When he got to the bottom of the tree, only Uncle Mook and Aunt Lummy were waiting for him. Lummy was Mama's youngest sister and looked like her, only plumper and not as irritable as Mama always seemed to be. But then, Aunt Lummy was not a great lightmage; she was good with rabbits, a skill not much called for once she had persuaded them to leave the vegetable garden alone. So she spent her days trying to teach all the useful languages, written and spoken, to children who mostly could not understand what they might ever be used for.

And she was kind to Danny. So was Uncle Mook. And these were the two who had been left behind to wait for him.

Danny dropped from the lowest branch to the ground and faced them. “How much trouble am I in?” he asked them.

“With me,” said Aunt Lummy, “none at all.”

“Those girls should have been wrapped in a sack long ago, to teach them sense and manners,” said Uncle Mook.

“But Zog and Gyish are now your enemies,” said Aunt Lummy, “and they want you dead, to put it plainly. And many there are who think they have a point, and that the only reason you're still alive is because your parents are who they are.”

“As if Mama would miss me if I died,” said Danny, “or Baba would even notice I was gone.”

“Don't be unjust,” said Uncle Mook. “Your parents are complicated people, but I assure you that they care a great deal about you and think about you all the time.”

“But if the Family decided I was drekka and dangerous and had to be killed, Baba would put me up in Hammernip himself, and Mama would shovel on the dirt.”

“Nonsense,” said Aunt Lummy.

“Of course they would,” said Uncle Mook. “It's their duty.”

“Now, Mooky,” said Aunt Lummy.

“The boy is old enough to know the truth,” Mook said to her. And then to Danny, “They know their duty to the Family and they will do it. But right now the madness is over and it's time for you to come back home to eat. With
us,
I think, in case somebody takes it in their head to make a preemptive strike before your folks come home.”

“Oh, Mooky,” said Aunt Lummy impatiently. “Don't scare the boy!”

“He should be scared,” said Mook. “He should have cut off a hand before he put those children's clants in a sack. Now he knows it, but the deed's been done. Everything he does from now on will be viewed with suspicion. If we mean to keep him safe, we have to help him learn to be as innocuous as possible. No more strutting around about how smart he is in school—”

“He never struts,” said Aunt Lummy. Danny was grateful that she defended him, but he realized that there
had
been times when he flaunted his superiority in classwork.

“It looks like strutting to the other children,” said Mook, “and you know it.”

Aunt Lummy sighed. “If only he could leave here and grow up in safety somewhere else.”

“Don't put a thought like that into his head!” cried Mook.

“Do you think I haven't thought of it a thousand times?” said Danny truthfully. “But I know they'd track me down and find me, and I won't do anything like that. The only life I'll ever have is here, and all I can hope to affect is how long it lasts.”

“That's the attitude,” said Mook. “Humility, acceptance, willingness to sacrifice.”

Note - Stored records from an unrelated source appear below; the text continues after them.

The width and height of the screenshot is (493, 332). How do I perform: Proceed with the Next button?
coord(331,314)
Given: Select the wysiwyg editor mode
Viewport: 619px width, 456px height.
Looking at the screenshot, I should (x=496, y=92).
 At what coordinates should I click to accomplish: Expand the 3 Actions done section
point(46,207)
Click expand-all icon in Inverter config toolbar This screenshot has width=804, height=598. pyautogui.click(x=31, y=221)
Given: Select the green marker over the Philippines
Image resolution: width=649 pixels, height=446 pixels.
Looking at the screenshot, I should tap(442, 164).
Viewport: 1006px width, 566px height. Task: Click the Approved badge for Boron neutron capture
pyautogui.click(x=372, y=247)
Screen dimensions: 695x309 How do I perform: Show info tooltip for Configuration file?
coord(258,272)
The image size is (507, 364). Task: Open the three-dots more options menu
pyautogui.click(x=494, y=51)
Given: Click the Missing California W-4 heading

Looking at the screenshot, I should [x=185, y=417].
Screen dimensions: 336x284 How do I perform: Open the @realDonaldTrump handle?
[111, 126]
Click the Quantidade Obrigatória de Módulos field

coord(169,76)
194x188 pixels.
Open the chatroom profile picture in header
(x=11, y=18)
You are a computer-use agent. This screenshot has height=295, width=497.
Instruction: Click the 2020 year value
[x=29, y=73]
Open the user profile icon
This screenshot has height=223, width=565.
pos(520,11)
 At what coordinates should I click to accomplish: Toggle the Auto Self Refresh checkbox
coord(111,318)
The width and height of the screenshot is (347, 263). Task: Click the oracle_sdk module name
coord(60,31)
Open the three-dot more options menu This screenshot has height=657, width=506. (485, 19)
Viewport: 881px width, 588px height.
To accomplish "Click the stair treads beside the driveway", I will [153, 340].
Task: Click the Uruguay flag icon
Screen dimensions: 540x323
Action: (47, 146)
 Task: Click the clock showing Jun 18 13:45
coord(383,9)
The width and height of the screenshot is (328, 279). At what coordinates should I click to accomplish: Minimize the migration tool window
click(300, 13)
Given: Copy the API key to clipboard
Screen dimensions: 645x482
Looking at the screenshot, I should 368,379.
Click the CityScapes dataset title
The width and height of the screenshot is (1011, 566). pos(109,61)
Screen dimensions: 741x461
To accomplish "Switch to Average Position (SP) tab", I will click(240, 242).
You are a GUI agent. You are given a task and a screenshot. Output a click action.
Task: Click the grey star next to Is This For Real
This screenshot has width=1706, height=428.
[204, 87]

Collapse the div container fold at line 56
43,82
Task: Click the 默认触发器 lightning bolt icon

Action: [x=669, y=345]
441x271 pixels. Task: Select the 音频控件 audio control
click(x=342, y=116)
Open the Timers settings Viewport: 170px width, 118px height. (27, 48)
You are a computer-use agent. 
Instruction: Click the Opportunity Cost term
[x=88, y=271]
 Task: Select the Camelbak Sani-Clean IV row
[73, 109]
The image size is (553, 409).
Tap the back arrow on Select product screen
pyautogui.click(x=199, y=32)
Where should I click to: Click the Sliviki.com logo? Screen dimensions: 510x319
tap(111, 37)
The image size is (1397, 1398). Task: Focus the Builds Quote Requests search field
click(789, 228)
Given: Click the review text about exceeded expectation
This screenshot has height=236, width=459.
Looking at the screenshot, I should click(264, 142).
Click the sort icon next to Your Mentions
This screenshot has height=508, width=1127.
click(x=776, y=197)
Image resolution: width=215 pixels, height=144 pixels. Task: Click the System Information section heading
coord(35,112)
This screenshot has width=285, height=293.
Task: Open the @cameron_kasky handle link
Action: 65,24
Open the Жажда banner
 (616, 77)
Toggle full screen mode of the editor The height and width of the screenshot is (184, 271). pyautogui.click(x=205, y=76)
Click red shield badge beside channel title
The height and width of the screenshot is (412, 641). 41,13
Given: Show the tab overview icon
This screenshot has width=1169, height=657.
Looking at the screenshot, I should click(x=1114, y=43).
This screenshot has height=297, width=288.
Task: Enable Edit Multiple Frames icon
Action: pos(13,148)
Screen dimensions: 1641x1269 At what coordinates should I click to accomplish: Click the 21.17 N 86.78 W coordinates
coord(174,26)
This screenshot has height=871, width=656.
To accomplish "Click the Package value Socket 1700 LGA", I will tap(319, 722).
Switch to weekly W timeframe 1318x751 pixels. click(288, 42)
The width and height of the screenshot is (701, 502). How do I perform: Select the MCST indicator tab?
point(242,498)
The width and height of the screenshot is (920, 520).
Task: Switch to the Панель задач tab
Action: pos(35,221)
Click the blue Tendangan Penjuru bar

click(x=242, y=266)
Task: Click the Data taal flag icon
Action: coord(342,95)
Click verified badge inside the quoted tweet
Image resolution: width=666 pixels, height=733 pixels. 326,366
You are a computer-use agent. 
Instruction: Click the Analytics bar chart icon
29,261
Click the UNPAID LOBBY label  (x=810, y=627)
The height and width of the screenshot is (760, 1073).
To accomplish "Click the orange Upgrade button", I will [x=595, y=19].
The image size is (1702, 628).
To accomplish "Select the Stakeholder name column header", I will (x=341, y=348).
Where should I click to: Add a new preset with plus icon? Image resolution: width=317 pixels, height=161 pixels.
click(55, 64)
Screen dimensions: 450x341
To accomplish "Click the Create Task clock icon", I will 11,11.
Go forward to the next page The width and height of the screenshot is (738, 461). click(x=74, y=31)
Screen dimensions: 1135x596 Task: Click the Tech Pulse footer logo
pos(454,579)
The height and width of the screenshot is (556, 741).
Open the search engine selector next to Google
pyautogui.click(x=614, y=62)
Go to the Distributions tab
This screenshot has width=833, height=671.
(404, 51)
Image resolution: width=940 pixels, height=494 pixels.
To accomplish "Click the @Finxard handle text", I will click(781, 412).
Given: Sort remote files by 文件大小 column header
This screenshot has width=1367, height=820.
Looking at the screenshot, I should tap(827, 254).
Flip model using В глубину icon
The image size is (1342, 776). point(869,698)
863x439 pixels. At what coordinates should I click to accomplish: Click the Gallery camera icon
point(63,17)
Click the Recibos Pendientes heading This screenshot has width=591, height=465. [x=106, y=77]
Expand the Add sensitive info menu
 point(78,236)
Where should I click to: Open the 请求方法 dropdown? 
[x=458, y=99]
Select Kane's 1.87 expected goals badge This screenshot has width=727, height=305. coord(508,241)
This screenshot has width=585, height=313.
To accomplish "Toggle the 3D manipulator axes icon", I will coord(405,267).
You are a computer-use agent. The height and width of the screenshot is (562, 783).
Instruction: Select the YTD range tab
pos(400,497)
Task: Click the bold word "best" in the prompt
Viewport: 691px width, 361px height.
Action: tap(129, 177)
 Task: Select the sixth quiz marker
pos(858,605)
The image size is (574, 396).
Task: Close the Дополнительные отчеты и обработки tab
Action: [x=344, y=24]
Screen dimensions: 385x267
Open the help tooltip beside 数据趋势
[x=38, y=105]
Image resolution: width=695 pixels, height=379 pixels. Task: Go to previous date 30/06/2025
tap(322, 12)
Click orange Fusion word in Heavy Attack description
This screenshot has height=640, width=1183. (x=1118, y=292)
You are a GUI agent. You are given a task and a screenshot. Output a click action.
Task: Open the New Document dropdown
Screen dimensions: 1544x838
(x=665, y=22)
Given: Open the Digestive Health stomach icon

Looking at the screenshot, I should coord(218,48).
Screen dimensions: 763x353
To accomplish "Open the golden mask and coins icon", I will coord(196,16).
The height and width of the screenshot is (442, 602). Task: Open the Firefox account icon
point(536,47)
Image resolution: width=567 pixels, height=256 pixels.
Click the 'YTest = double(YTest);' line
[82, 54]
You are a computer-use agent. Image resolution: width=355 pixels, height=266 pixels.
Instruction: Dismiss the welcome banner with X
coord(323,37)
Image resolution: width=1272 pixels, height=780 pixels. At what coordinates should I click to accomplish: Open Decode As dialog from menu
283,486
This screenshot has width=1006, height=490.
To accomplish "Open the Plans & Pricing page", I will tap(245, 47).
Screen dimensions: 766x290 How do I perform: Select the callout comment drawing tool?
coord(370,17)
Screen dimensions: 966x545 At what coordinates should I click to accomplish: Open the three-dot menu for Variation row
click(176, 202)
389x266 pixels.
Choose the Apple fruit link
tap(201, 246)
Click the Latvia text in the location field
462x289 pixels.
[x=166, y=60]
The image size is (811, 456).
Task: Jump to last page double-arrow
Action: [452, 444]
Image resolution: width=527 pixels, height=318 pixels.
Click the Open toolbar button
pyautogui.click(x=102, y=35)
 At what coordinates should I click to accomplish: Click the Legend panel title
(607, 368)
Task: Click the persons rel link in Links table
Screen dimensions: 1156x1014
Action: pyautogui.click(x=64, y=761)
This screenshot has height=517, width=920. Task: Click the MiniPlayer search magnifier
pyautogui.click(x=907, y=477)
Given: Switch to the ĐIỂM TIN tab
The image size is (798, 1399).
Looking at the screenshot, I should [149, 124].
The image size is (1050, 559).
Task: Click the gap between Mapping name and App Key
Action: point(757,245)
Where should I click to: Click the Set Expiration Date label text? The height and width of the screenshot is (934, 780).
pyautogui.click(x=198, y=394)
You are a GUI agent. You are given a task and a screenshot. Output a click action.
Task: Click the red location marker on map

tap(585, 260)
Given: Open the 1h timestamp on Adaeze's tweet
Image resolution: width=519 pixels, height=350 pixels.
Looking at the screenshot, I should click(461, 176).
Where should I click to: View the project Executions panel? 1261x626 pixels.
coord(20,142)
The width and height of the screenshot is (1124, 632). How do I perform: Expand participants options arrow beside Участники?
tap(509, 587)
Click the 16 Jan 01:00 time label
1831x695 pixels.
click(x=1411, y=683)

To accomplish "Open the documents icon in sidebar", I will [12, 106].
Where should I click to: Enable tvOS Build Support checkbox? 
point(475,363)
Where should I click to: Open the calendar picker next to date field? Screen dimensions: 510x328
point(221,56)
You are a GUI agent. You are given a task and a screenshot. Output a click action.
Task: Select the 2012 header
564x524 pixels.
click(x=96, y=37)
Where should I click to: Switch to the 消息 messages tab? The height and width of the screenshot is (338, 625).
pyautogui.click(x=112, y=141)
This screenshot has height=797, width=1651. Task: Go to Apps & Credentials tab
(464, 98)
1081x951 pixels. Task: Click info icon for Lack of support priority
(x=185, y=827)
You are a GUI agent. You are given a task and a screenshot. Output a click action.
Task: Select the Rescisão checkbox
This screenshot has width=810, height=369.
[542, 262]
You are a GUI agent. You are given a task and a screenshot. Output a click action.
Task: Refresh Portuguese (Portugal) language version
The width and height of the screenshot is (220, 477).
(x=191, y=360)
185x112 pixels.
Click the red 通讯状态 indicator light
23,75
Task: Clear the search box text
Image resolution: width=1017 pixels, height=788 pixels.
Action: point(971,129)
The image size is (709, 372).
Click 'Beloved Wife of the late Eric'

They led him back to the house, and Danny ate well that night, since Lummy's best talent was neither with rabbits nor students, but with cooking. After dinner, she insisted on applying her favorite and smelliest salves to his injuries, and when she pulled his shirt off, he was relieved to see that his self-inflicted replacement injuries had left bruises, though small ones.

“Well,” said Lummy, “either Zog is getting weaker in his old age or he was being gentler than it seemed, because you're only bruised a little.”

“Danny has the resilience of youth,” said Uncle Mook. “They're tougher than they look, these children.”

Well-salved and stinking to high heaven, Danny went to bed. Only then, alone in the darkness, did he allow himself to know what he must know: that he intended to survive, no matter what.

Now the entire business of his life was to figure out a way to escape from the North Family compound in such a way that they could never find him. Fortunately, unlike so many others who had ended their lives on Hammernip Hill, Danny had the power to move himself from anyplace to anywhere—if only he could figure out just how his power worked, and how to make it do things that he consciously desired.

2

T
HE
G
REEK
G
IRL

It was Christmastime when the Greeks came.

Not that any of the Families would be so weakwilled as to celebrate Christmas. It was merely the time when most of the Indo-European world took at least a few days off work. It was the Indo-European tribes that had once worshiped the mages of Westil as gods, so most of the Families got a holiday right along with the descendants of their worshipers.

The Persian Family had been wiped out quite accidentally by Tamurlane a thousand years before, while the Sanskrit Family lived in shabby isolation on a compound in the lower reaches of the Himalayas. But the Greeks had prospered, primarily because they had had an unbroken string of Poseidons—seamages who could make sure that their ships prospered and those of their rivals did not. They had been weakened severely since Loki closed the gates, but such powers as remained were enough to provide a competitive edge.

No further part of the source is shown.